• Exercise tasks
(a) According to the New Haven Museum text, who designed the building the New Haven Colony Historical Society moved into in 1929?
(b) Pick up the New Haven Museum text after its last sentence and carry it further.

• Source
━━━━

New Haven Museum // 1929

New Haven, Connecticut is known for its Gothic and Modernist architecture, but as it is located in New England, some good Colonial Revival architecture is not hard to find! The New Haven Museum building on Whitney Avenue was built for the New Haven Colony Historical Society, which was established in 1862 to collect, preserve, and publish historical matter related to the history of the greater New Haven community. The Society was housed in various locations around the city throughout the 19th century until 1929 when it relocated to its present building designed by J. Frederick Kelly, a noted colonial revival architect. The symmetrical building with its eleven-bay facade is notable for its arched recessed portico and rooftop cupola. The building remains occupied by the New Haven Museum to this day.

━━━━

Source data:
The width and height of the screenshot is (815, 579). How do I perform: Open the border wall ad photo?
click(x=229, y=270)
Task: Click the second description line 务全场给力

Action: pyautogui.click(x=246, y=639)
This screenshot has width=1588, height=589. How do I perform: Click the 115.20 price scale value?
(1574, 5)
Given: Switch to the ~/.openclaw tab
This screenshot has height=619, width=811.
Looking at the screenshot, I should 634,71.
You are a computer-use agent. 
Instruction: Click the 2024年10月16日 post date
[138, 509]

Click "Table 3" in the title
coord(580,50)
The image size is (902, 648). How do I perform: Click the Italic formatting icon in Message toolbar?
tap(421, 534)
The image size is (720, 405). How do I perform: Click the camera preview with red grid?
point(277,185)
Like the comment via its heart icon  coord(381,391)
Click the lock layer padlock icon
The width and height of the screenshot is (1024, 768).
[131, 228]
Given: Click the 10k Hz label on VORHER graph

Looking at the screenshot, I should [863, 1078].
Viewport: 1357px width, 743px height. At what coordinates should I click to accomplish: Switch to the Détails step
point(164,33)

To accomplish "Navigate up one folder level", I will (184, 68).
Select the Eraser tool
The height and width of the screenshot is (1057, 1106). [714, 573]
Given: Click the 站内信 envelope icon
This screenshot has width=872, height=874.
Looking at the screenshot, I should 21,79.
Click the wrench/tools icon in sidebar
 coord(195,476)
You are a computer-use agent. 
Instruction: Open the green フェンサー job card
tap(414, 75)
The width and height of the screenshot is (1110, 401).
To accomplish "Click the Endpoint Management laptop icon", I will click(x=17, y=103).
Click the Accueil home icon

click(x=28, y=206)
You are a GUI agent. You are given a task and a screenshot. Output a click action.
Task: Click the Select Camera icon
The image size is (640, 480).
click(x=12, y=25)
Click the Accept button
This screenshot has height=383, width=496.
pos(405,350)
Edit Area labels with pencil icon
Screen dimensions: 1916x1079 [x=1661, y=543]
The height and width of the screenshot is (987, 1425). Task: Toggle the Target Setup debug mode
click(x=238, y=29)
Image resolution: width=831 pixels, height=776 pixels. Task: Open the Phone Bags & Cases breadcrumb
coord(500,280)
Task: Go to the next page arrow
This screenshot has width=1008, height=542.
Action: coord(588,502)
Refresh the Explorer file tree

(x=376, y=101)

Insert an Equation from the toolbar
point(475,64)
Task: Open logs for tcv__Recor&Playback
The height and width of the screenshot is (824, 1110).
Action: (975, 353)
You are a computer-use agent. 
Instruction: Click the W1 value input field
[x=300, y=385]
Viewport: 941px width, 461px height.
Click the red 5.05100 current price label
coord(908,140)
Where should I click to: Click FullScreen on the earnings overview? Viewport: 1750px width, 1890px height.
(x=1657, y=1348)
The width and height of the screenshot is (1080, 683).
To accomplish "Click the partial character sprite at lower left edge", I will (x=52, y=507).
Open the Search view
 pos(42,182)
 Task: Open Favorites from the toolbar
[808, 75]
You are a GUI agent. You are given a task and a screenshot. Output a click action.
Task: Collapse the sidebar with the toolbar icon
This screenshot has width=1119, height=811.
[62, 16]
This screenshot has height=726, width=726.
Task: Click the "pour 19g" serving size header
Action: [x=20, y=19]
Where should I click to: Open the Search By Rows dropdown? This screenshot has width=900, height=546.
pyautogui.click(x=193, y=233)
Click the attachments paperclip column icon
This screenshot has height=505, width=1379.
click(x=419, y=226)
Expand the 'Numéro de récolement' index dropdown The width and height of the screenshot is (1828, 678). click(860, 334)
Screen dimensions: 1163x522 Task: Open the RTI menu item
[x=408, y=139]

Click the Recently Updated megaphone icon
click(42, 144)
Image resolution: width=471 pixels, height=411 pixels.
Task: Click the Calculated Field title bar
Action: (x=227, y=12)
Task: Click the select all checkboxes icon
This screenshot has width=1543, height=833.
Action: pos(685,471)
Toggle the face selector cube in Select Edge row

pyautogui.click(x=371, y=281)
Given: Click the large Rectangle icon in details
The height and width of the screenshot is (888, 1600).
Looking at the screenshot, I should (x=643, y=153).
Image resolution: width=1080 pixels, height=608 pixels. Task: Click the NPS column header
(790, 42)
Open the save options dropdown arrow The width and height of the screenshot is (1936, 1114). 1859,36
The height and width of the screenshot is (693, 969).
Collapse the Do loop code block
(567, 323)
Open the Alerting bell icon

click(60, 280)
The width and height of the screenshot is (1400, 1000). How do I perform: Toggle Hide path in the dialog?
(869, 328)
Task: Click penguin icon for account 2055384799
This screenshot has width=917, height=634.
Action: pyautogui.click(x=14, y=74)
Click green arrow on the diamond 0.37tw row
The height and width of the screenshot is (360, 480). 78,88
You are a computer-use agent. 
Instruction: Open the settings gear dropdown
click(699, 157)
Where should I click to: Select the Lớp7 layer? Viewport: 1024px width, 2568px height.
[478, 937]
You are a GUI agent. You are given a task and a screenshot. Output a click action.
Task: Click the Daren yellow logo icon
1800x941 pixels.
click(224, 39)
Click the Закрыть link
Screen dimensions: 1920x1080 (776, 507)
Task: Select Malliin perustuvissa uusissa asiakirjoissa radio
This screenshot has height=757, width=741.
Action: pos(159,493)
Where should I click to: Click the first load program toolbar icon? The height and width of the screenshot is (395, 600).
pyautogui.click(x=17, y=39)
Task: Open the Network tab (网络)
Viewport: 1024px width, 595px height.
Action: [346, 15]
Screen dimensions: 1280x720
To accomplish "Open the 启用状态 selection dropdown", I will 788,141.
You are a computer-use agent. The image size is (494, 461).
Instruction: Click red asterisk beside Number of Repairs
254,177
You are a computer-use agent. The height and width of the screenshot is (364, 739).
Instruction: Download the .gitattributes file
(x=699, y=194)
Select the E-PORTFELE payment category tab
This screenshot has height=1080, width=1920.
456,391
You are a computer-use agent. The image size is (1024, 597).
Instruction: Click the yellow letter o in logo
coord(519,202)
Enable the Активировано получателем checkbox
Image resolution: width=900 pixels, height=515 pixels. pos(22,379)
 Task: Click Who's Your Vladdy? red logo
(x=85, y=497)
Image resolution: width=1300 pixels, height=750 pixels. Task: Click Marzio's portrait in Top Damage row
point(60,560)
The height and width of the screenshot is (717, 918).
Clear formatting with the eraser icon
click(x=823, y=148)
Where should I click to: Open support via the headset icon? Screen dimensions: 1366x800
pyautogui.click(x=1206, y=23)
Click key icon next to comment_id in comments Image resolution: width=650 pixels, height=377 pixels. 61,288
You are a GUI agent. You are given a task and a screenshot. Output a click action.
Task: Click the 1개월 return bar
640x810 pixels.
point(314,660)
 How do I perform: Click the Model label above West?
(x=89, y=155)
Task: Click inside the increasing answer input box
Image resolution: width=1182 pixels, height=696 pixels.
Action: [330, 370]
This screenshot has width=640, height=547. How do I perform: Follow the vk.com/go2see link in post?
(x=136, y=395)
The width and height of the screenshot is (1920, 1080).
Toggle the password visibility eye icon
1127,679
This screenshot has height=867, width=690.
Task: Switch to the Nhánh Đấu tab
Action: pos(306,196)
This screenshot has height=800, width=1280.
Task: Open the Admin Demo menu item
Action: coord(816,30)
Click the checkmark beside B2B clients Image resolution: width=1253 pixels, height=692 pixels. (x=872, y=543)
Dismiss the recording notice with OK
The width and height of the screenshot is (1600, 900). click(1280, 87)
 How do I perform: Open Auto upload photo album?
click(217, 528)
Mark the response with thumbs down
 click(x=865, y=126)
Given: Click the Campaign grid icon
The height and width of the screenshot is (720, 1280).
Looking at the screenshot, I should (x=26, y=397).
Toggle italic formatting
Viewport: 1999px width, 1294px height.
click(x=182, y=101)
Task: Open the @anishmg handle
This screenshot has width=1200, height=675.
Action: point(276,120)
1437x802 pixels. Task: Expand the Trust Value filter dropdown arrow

━━━━

• Responses to the exercise
(a) J. Frederick Kelly, a noted colonial revival architect.

(b)
Yale University Art Gallery // 1953

Yale University’s School of Architecture was in the midst transition when Louis Kahn joined the faculty in 1947. The post-war years at Yale trended away from the school’s Beaux-Arts lineage towards the avant-garde, and Modernist principles brought over from European architects. When the University called for a new wing for its existing Venetian Gothic style Art Gallery Building (1928), they obviously had no choice but to make a statement for the future of the school. Architecture professor Louis Kahn worked with Anne Tyng, who was both a professional partner and his “muse”, who heavily influenced his works, including here where she designed the concrete tetrahedral slab ceiling at the interior galleries. As a professor and practicing architect, Kahn hoped for students and visitors would engage with the building, even interior spaces often overlooked design-wise, such as the stairwells. While the facades are fairly minimal in design details, because the attention was paid to the interiors, which provide protection from natural light while also allowing for large floor plates for customizable exhibitions. The structure is Yale’s first true Modernist building on a campus which soon after was dominated by some of the country’s most iconic examples of the style.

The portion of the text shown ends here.